A pair of pewter communion ewers, made in Sarrebruck or Sarre-Union, by the pewtersmith Jean-Philippe Korn. Standing on a circular foot with a stave, the baluster-shaped body has a drop in the lower part. The handle is decorated with a winged angel’s head from which falls a drop of V-shaped collars, followed by another of hadrons and then finished with a scroll. The thumb rest appears in the shape of a ribbed “V”. The hooked lid, which overhangs the spout, has a doucine.
Although the initials of the punches are not readable, we can give the paternity of the production to Korn. Indeed, the shapes of the pewter pieces are repeated within the same workshop by the use of moulds.

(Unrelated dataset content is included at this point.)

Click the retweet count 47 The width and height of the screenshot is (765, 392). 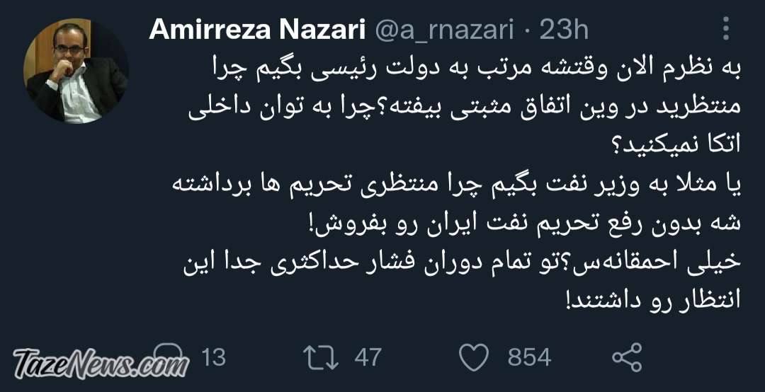coord(368,357)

Several Korn pieces can be found in the treasure of Protestant churches in the Alsace Bossue (Sarrewerden, Rimsdorf), but also in Protestant homes in the Alsatian plain (Climbach, Menschhoffen), proof of the workshop’s wide distribution and reputation.
These containers, linked to the Protestant cult, are used during the Holy Communion for the participant’s communion under both species (host or bread, wine or grape juice). The number of ewers varies according to the size of the religious community. In Augsburg, at the end of the 17th century, there were up to a hundred. The function of the communion ewers is identical to that of the Catholic cruet, but the sizes differ. In Protestant worship, the whole congregation participates by drinking successively from the communion cup. The communion cup must be able to be filled four times in order to serve eighty worshippers, which explains the large size of the “Abendmahlskanne”.